__Record list__:
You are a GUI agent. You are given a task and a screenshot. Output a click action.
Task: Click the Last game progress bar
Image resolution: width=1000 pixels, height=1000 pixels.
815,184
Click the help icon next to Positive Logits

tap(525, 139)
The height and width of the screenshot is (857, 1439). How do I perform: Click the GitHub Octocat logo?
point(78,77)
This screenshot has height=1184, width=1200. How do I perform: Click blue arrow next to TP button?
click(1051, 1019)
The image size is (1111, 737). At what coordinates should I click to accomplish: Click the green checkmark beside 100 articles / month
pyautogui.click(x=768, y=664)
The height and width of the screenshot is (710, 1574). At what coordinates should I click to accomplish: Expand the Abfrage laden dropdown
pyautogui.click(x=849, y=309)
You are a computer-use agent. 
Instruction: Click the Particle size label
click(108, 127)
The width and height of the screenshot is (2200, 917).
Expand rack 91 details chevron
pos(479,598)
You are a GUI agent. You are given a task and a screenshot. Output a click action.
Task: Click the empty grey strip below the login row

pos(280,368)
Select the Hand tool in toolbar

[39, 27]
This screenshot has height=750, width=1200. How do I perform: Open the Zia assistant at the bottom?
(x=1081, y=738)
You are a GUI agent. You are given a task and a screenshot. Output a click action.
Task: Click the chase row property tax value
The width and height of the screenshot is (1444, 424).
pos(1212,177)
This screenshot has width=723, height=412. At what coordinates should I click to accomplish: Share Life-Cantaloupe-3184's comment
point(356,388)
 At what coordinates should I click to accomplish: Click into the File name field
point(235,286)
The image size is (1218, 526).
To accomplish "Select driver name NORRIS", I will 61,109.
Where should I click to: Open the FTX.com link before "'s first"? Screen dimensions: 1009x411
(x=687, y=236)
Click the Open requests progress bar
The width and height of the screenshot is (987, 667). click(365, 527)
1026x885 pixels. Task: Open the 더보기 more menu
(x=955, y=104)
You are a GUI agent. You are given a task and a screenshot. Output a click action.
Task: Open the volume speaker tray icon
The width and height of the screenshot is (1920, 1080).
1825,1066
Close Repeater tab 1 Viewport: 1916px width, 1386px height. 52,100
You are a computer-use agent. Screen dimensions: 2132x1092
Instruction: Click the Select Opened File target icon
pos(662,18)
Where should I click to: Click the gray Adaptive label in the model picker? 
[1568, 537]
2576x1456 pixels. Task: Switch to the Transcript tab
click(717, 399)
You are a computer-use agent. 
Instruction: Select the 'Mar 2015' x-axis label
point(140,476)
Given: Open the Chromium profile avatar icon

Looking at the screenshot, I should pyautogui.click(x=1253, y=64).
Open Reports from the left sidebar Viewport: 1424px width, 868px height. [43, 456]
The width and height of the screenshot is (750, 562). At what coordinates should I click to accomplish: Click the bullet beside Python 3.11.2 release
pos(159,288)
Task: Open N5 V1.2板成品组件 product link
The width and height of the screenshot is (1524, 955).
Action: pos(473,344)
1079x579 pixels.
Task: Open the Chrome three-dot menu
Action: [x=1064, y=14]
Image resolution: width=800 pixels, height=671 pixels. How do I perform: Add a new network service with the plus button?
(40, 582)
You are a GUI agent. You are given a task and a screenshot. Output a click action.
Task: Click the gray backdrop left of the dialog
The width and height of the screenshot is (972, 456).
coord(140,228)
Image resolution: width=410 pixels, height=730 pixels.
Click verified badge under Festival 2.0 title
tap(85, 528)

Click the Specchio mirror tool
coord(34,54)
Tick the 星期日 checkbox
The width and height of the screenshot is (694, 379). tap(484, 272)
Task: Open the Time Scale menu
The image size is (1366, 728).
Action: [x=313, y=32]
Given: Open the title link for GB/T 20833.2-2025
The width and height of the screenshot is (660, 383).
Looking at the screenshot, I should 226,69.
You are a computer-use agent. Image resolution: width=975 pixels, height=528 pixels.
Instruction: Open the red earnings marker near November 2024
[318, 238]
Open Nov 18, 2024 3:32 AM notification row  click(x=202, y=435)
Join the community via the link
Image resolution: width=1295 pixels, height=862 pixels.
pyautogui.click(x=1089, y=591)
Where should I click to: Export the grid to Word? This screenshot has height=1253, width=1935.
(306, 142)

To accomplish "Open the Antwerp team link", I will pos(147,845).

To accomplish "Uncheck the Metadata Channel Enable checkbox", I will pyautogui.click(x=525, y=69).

__Instructions for the task__:
Put every line of the data above into a Markdown table with the columns No. and Line, numbering the rows in order and leaving out blank lines.

__Result for this task__:
| No. | Line |
|---|---|
| 1 | You are a GUI agent. You are given a task and a screenshot. Output a click action. |
| 2 | Task: Click the Last game progress bar |
| 3 | Image resolution: width=1000 pixels, height=1000 pixels. |
| 4 | 815,184 |
| 5 | Click the help icon next to Positive Logits |
| 6 | tap(525, 139) |
| 7 | The height and width of the screenshot is (857, 1439). How do I perform: Click the GitHub Octocat logo? |
| 8 | point(78,77) |
| 9 | This screenshot has height=1184, width=1200. How do I perform: Click blue arrow next to TP button? |
| 10 | click(1051, 1019) |
| 11 | The image size is (1111, 737). At what coordinates should I click to accomplish: Click the green checkmark beside 100 articles / month |
| 12 | pyautogui.click(x=768, y=664) |
| 13 | The height and width of the screenshot is (710, 1574). At what coordinates should I click to accomplish: Expand the Abfrage laden dropdown |
| 14 | pyautogui.click(x=849, y=309) |
| 15 | You are a computer-use agent.  |
| 16 | Instruction: Click the Particle size label |
| 17 | click(108, 127) |
| 18 | The width and height of the screenshot is (2200, 917). |
| 19 | Expand rack 91 details chevron |
| 20 | pos(479,598) |
| 21 | You are a GUI agent. You are given a task and a screenshot. Output a click action. |
| 22 | Task: Click the empty grey strip below the login row |
| 23 | pos(280,368) |
| 24 | Select the Hand tool in toolbar |
| 25 | [39, 27] |
| 26 | This screenshot has height=750, width=1200. How do I perform: Open the Zia assistant at the bottom? |
| 27 | (x=1081, y=738) |
| 28 | You are a GUI agent. You are given a task and a screenshot. Output a click action. |
| 29 | Task: Click the chase row property tax value |
| 30 | The width and height of the screenshot is (1444, 424). |
| 31 | pos(1212,177) |
| 32 | This screenshot has width=723, height=412. At what coordinates should I click to accomplish: Share Life-Cantaloupe-3184's comment |
| 33 | point(356,388) |
| 34 |  At what coordinates should I click to accomplish: Click into the File name field |
| 35 | point(235,286) |
| 36 | The image size is (1218, 526). |
| 37 | To accomplish "Select driver name NORRIS", I will 61,109. |
| 38 | Where should I click to: Open the FTX.com link before "'s first"? Screen dimensions: 1009x411 |
| 39 | (x=687, y=236) |
| 40 | Click the Open requests progress bar |
| 41 | The width and height of the screenshot is (987, 667). click(365, 527) |
| 42 | 1026x885 pixels. Task: Open the 더보기 more menu |
| 43 | (x=955, y=104) |
| 44 | You are a GUI agent. You are given a task and a screenshot. Output a click action. |
| 45 | Task: Open the volume speaker tray icon |
| 46 | The width and height of the screenshot is (1920, 1080). |
| 47 | 1825,1066 |
| 48 | Close Repeater tab 1 Viewport: 1916px width, 1386px height. 52,100 |
| 49 | You are a computer-use agent. Screen dimensions: 2132x1092 |
| 50 | Instruction: Click the Select Opened File target icon |
| 51 | pos(662,18) |
| 52 | Where should I click to: Click the gray Adaptive label in the model picker?  |
| 53 | [1568, 537] |
| 54 | 2576x1456 pixels. Task: Switch to the Transcript tab |
| 55 | click(717, 399) |
| 56 | You are a computer-use agent.  |
| 57 | Instruction: Select the 'Mar 2015' x-axis label |
| 58 | point(140,476) |
| 59 | Given: Open the Chromium profile avatar icon |
| 60 | Looking at the screenshot, I should pyautogui.click(x=1253, y=64). |
| 61 | Open Reports from the left sidebar Viewport: 1424px width, 868px height. [43, 456] |
| 62 | The width and height of the screenshot is (750, 562). At what coordinates should I click to accomplish: Click the bullet beside Python 3.11.2 release |
| 63 | pos(159,288) |
| 64 | Task: Open N5 V1.2板成品组件 product link |
| 65 | The width and height of the screenshot is (1524, 955). |
| 66 | Action: pos(473,344) |
| 67 | 1079x579 pixels. |
| 68 | Task: Open the Chrome three-dot menu |
| 69 | Action: [x=1064, y=14] |
| 70 | Image resolution: width=800 pixels, height=671 pixels. How do I perform: Add a new network service with the plus button? |
| 71 | (40, 582) |
| 72 | You are a GUI agent. You are given a task and a screenshot. Output a click action. |
| 73 | Task: Click the gray backdrop left of the dialog |
| 74 | The width and height of the screenshot is (972, 456). |
| 75 | coord(140,228) |
| 76 | Image resolution: width=410 pixels, height=730 pixels. |
| 77 | Click verified badge under Festival 2.0 title |
| 78 | tap(85, 528) |
| 79 | Click the Specchio mirror tool |
| 80 | coord(34,54) |
| 81 | Tick the 星期日 checkbox |
| 82 | The width and height of the screenshot is (694, 379). tap(484, 272) |
| 83 | Task: Open the Time Scale menu |
| 84 | The image size is (1366, 728). |
| 85 | Action: [x=313, y=32] |
| 86 | Given: Open the title link for GB/T 20833.2-2025 |
| 87 | The width and height of the screenshot is (660, 383). |
| 88 | Looking at the screenshot, I should 226,69. |
| 89 | You are a computer-use agent. Image resolution: width=975 pixels, height=528 pixels. |
| 90 | Instruction: Open the red earnings marker near November 2024 |
| 91 | [318, 238] |
| 92 | Open Nov 18, 2024 3:32 AM notification row  click(x=202, y=435) |
| 93 | Join the community via the link |
| 94 | Image resolution: width=1295 pixels, height=862 pixels. |
| 95 | pyautogui.click(x=1089, y=591) |
| 96 | Where should I click to: Export the grid to Word? This screenshot has height=1253, width=1935. |
| 97 | (306, 142) |
| 98 | To accomplish "Open the Antwerp team link", I will pos(147,845). |
| 99 | To accomplish "Uncheck the Metadata Channel Enable checkbox", I will pyautogui.click(x=525, y=69). |